## Instruction
Change "screenshot" to "image" throughout the material, from its first line down to the line containing "(610, 348).", and write out those lines again with nothing else altered.

Stored items:
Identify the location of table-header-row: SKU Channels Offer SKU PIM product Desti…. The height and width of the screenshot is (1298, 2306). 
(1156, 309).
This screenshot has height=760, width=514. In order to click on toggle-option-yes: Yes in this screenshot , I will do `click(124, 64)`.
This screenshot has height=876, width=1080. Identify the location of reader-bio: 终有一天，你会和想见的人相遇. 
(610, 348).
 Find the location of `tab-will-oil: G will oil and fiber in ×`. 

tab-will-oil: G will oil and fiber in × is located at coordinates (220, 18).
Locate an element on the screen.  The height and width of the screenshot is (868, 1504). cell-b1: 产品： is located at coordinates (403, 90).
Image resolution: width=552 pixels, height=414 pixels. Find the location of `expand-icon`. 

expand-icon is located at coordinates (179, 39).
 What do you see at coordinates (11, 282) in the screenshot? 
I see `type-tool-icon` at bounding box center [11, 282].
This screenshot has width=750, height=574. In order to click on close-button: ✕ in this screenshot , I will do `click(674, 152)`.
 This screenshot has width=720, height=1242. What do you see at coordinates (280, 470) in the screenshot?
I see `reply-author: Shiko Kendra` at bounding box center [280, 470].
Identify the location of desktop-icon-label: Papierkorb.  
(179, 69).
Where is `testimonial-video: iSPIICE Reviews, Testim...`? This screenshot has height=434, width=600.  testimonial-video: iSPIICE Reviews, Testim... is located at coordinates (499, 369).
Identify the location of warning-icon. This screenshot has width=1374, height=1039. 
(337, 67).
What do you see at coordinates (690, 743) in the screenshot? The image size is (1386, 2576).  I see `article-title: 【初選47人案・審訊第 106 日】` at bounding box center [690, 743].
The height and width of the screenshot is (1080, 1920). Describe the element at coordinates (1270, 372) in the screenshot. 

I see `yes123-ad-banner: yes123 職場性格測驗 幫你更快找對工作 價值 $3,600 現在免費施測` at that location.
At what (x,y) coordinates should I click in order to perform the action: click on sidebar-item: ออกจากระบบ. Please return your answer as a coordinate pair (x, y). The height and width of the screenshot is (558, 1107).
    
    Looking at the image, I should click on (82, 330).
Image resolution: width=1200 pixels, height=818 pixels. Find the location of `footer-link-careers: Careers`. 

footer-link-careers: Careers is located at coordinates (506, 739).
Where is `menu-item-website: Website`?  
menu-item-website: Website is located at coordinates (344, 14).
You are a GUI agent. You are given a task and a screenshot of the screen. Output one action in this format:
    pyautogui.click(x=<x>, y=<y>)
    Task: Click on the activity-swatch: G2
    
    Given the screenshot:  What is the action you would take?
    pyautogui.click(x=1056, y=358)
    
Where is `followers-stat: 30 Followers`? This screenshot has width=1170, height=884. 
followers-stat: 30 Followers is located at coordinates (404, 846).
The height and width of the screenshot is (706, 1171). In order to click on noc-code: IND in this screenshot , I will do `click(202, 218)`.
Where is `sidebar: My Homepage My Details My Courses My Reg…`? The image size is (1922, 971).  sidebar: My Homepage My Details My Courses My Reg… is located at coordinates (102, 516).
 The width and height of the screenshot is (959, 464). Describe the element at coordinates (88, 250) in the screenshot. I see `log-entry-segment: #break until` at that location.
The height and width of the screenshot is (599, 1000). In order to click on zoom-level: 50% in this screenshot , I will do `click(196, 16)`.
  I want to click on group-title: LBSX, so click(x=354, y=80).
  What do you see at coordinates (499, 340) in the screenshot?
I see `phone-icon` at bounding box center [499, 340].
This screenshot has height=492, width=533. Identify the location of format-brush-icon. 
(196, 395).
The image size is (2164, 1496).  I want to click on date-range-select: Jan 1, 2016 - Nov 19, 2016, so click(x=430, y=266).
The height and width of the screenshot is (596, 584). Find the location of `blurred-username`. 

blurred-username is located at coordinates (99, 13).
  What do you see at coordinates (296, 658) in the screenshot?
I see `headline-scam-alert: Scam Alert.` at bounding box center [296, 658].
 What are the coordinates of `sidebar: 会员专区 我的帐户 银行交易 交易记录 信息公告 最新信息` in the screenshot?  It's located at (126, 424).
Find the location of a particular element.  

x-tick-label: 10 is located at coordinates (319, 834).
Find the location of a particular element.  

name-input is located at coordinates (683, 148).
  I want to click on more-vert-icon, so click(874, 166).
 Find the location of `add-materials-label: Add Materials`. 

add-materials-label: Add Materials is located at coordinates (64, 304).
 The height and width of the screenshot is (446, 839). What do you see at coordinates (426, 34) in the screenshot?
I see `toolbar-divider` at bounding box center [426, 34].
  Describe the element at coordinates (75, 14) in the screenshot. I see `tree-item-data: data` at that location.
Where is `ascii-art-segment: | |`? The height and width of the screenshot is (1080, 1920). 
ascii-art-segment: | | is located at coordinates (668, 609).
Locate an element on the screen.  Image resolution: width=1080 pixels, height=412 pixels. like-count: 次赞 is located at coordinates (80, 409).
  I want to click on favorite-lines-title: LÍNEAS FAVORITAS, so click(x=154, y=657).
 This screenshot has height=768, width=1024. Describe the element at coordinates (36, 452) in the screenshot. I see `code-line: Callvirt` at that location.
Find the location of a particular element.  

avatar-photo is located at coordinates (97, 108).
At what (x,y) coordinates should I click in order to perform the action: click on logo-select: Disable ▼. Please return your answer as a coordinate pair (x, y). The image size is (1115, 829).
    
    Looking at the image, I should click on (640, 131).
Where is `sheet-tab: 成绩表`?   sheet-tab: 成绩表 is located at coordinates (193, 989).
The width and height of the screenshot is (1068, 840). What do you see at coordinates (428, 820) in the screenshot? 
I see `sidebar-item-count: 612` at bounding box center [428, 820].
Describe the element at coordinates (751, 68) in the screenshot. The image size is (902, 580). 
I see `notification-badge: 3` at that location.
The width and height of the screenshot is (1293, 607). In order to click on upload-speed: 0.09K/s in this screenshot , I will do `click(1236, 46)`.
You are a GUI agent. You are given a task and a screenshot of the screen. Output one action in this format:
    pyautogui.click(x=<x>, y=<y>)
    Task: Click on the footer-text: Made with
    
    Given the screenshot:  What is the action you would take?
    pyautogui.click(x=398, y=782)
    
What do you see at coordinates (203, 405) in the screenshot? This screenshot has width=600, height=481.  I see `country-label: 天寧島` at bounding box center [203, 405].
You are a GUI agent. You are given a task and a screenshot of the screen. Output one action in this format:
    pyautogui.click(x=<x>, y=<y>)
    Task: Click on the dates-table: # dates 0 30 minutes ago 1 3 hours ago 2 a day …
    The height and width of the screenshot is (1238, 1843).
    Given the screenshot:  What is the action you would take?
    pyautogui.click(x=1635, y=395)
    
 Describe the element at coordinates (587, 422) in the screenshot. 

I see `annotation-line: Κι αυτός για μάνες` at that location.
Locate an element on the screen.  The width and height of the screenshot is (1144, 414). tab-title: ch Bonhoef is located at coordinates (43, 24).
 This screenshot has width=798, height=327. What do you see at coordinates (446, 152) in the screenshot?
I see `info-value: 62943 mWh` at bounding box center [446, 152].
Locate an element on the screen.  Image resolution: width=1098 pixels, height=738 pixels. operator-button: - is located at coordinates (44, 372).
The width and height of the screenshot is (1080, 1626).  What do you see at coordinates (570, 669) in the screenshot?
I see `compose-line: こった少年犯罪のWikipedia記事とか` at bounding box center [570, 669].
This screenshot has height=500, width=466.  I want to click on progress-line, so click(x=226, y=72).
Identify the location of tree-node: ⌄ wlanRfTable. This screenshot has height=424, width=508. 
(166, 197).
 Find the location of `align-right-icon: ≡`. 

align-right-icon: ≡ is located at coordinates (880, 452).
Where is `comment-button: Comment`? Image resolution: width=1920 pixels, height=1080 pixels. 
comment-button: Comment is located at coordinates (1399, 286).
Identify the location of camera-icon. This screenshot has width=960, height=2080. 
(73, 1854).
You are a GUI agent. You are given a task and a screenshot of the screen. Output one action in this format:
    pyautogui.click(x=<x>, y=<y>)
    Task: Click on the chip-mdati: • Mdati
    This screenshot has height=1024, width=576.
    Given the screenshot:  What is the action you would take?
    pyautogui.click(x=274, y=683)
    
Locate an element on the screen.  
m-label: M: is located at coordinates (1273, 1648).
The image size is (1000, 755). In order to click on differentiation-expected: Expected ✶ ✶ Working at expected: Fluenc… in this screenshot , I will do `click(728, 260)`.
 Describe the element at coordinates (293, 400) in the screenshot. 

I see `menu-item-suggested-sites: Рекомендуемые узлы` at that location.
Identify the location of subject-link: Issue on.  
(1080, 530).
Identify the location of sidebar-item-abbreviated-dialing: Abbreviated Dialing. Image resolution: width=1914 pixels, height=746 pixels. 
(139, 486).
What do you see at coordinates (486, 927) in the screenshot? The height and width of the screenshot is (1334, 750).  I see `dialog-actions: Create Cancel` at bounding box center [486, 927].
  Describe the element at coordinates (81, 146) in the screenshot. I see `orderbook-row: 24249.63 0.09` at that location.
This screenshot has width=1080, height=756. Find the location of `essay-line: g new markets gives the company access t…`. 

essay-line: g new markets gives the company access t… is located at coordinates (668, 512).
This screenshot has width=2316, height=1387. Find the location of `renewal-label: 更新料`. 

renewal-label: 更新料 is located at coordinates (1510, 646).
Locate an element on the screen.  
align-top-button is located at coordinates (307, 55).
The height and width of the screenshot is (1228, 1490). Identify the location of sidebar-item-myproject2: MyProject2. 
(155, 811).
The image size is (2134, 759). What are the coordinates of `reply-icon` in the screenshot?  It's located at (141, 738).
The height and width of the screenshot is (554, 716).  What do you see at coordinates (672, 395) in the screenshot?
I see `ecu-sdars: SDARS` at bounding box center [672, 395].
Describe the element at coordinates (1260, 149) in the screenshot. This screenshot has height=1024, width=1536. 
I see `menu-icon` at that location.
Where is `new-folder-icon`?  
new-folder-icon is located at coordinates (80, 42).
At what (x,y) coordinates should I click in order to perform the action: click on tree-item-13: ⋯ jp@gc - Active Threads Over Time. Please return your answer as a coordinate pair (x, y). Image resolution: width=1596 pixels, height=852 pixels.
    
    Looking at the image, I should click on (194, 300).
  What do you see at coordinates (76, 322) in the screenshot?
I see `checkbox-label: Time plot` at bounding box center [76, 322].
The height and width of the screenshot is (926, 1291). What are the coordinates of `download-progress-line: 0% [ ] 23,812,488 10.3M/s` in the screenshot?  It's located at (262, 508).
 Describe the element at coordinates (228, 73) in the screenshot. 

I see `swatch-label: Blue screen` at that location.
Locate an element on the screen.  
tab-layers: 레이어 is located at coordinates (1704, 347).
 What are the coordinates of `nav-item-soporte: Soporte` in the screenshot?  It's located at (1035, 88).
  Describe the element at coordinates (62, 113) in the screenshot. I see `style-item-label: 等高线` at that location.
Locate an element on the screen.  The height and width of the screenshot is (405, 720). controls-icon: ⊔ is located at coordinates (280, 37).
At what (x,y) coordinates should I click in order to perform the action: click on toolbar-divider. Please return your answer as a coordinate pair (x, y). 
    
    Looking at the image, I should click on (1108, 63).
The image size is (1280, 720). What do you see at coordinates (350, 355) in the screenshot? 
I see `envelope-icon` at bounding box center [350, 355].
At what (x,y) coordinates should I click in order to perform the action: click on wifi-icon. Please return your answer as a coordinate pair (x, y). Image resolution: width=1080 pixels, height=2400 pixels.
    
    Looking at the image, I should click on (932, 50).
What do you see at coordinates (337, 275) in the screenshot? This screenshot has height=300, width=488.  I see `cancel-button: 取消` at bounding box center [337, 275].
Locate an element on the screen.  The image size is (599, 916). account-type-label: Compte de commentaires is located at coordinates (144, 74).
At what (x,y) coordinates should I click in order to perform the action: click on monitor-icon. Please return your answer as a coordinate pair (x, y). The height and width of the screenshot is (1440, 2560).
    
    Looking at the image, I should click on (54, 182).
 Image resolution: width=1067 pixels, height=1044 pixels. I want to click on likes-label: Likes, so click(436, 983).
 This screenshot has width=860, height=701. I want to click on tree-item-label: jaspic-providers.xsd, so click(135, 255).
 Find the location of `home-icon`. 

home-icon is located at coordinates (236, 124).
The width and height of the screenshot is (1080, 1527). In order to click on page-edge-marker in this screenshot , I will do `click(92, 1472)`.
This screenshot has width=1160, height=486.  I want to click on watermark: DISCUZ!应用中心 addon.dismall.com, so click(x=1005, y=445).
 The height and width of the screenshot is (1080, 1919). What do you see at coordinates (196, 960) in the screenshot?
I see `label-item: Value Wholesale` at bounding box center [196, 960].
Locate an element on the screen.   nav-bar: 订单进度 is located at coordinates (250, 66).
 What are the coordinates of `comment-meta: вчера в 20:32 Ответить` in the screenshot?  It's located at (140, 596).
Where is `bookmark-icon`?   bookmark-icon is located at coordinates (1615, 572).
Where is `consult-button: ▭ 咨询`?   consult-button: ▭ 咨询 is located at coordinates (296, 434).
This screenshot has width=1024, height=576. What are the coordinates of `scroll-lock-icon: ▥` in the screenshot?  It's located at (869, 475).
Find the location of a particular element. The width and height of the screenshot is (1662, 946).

## Problem solution
Identify the location of table-header-row: SKU Channels Offer SKU PIM product Desti…. The height and width of the image is (1298, 2306). 
(1156, 309).
This image has height=760, width=514. In order to click on toggle-option-yes: Yes in this image , I will do `click(124, 64)`.
This image has height=876, width=1080. Identify the location of reader-bio: 终有一天，你会和想见的人相遇. 
(610, 348).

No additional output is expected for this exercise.